STATE TRUST LAND -- PERMIT REQUIRED
Permits can be obtained for a small fee ($15 individual, $20 family) from the Arizona State Land Dept, 1616 W. Adams, Phoenix, AZ 85007. Permits can be obtained in person, by mail or online. The State Land Dept asks that you remain on established trails at all times. Permission has been obtained for this earthcache.
Large, flat areas with sparse vegetation and covered by a layer of tightly packed small dark stones are conspicuous features of arid landscapes like our Sonoran Desert. This is known as desert pavement.
These pavements are older formations not found in geologically young deposits. The most well developed pavements are those that have formed over the passage of several tens of thousands to a few hundreds of thousands of years. Among the best ones in Arizona are those outside of Quartzsite and Apache Junction.
Desert pavement is defined as a surface layer of closely packed or even cemented pebbles and small rocks from which fine material is absent. Approximately 50% of natural arid lands in North America has desert pavement This is a distinctive surface feature where at least 65% of the soil surface is rock covered. The closely packed surface rocks range from generally coarse gravel to cobble-sized rock fragments one to two deep that rest on or are embedded in underlying soil. In the Sonoran Desert, the rocks have a dark desert varnish on them as well. Desert varnish is a hard, dark-colored patina of accumulated iron and manganese oxides. If there is white quartz included among the rocks, they stand out as desert varnish does not form on quartz.
Desert pavements appear barren. The pavement surface is not easily penetrated by water and it funnels rainwater towards the unpaved areas nearby. The clusters of vegetation reflects this funneling of water.

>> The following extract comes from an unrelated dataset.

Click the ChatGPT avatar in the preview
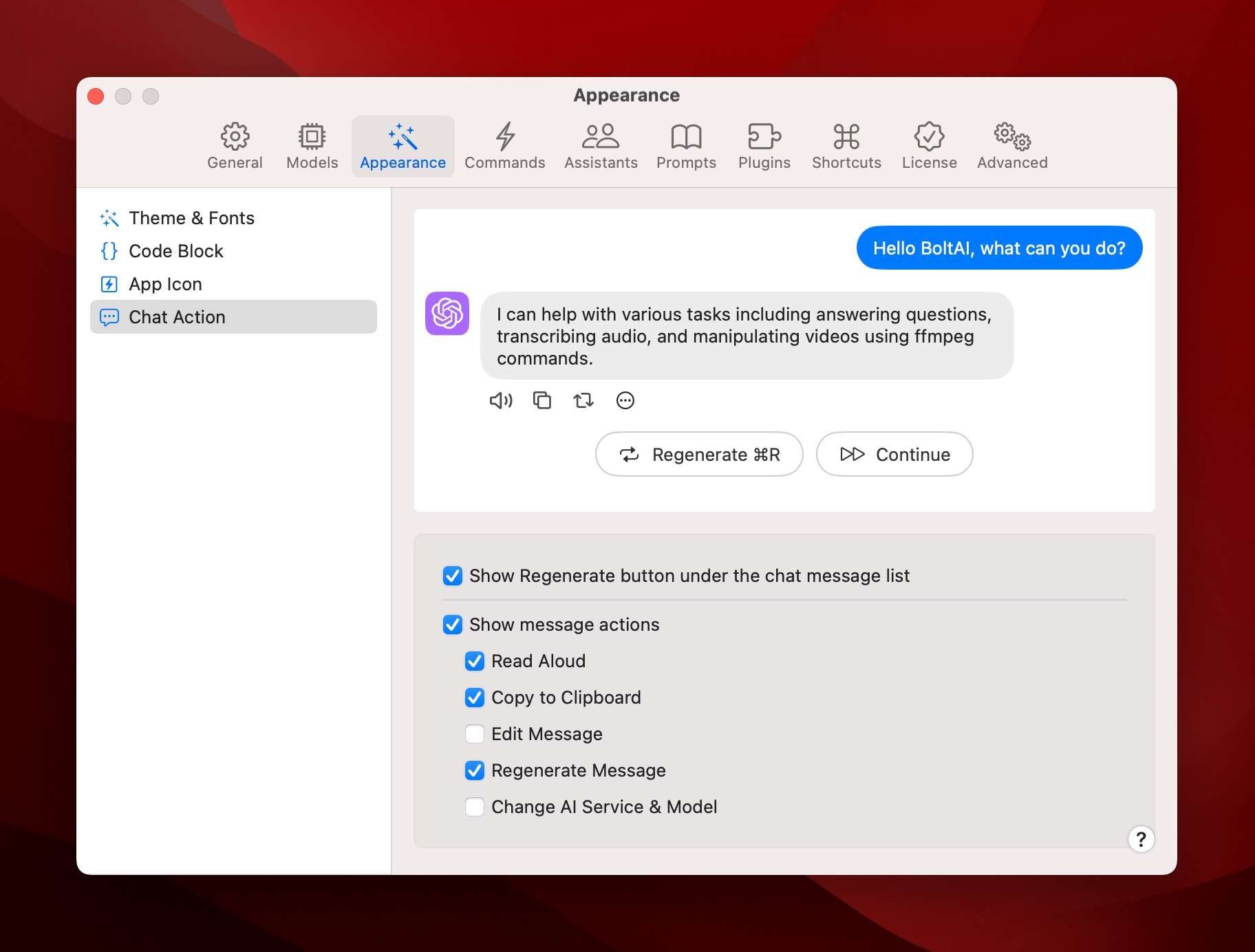 click(447, 313)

Research done on desert pavements show that beneath the rocky surface is a fine layer of soil called a” vesicular A (or Av) horizon”. “A” denotes its position as the uppermost mineral layer of soil. This layer, or “horizon” is typically a few centimeters (about an inch) thick, and contains mostly silts and clays. Coarse grains are largely absent. This research led to the most recent theory of how desert pavements are created and is discussed below.
What Creates Desert Pavement?
There are three traditional theories that can explain how desert pavement was created. Recently a fourth explanation was developed based on the soil underlying the pavements. First we will look at the traditional theories.

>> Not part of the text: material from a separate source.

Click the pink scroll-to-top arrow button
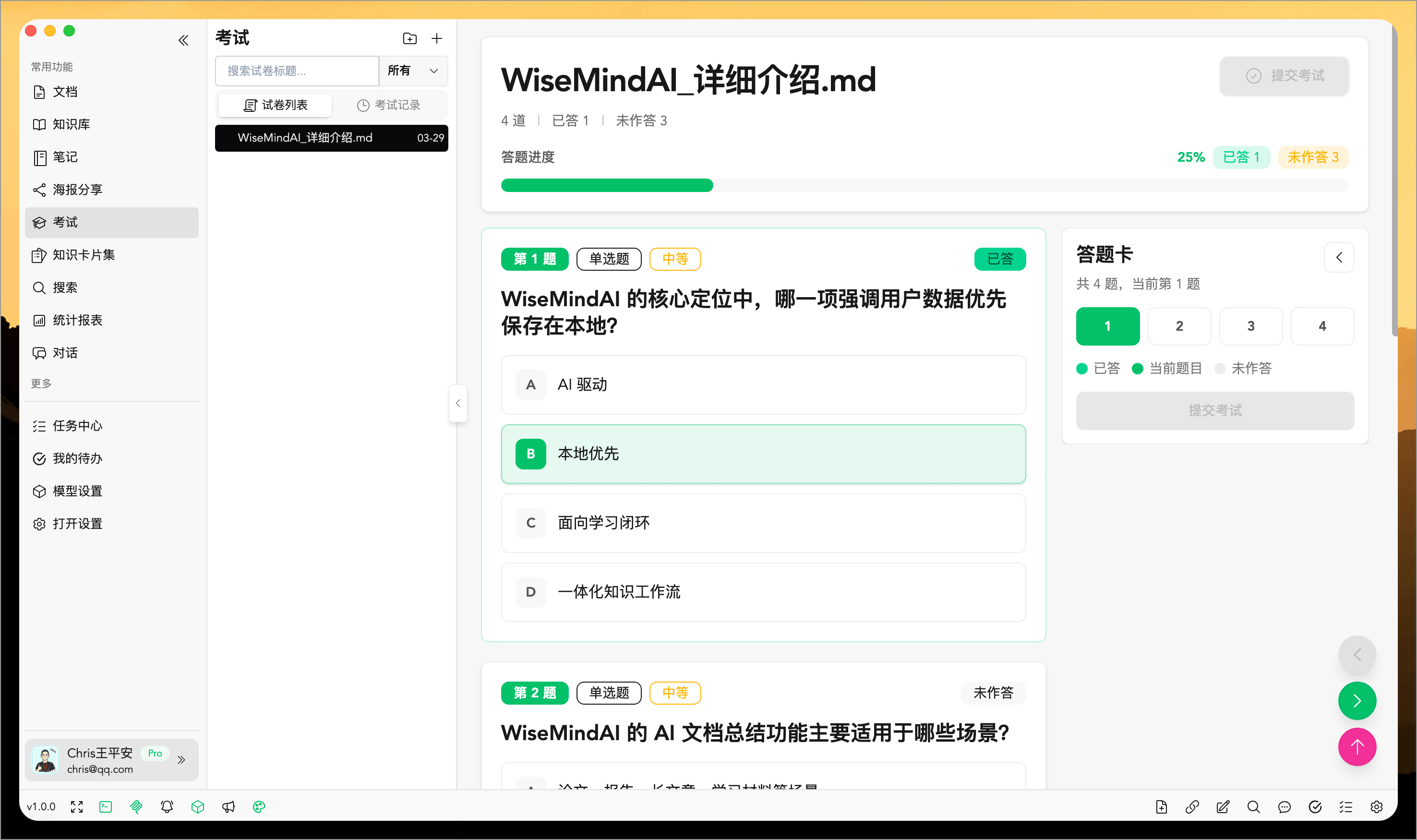 (x=1357, y=746)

Deflation theory states that the rocks are what is left behind after the wind has blown away the fine grained material. This erosion process is called deflation. While this could be so in some circumstances, in many areas there is a thin crust that binds the surface and prevents deflation.
Sheetflow theory involves the use of moving water. A thin layer of rainwater (called sheetflow) carries off the fine particles around the rocks.
Heave theory claims that repeated cycles of wet and dry cause larger stones to make its way to the surface, leaving behind the smaller particles. This heave process can occur with frost and with salt crystals as well.
The newest theory came about as the result of research at Cima Volcanic Dome in the Mojave Desert. Their research showed that the fine soil below the pavement was not the result of erosion from the overlying rocks and was younger than the pavement rocks themselves. They developed a theory in which the rocks are present at the surface to begin with and fine soil builds up under them, creating the even pavement. The rocks remain above due to heave while the fine soil builds up below the pavement.
In prehistoric times along the Colorado River, local natives created geoglyphs out of the desert pavement. Geoglyphs are large designs produced on the ground. The best known ones in North America are the Blythe Intaglios as seen in this photo from Wikipedia. https://en.wikipedia.org/wiki/File:Blythe_Intaglio_(4858).jpg
Look west-southwest to answer the questions.
1) What is the size range of the rocks found here?
2) Are they all varnished or are some lighter in color?
3) Which method do you think formed this pavement?
4) Is there any vegetation on the pavement?
5) How large is this section of pavement.
Pictures are optional but would be nice to see if there are changes to the area over time.
This earthcache is within the guidelines of recreational use permit on state trust land and is acceptable to the state land department. Permission was specifically granted for this earthcache.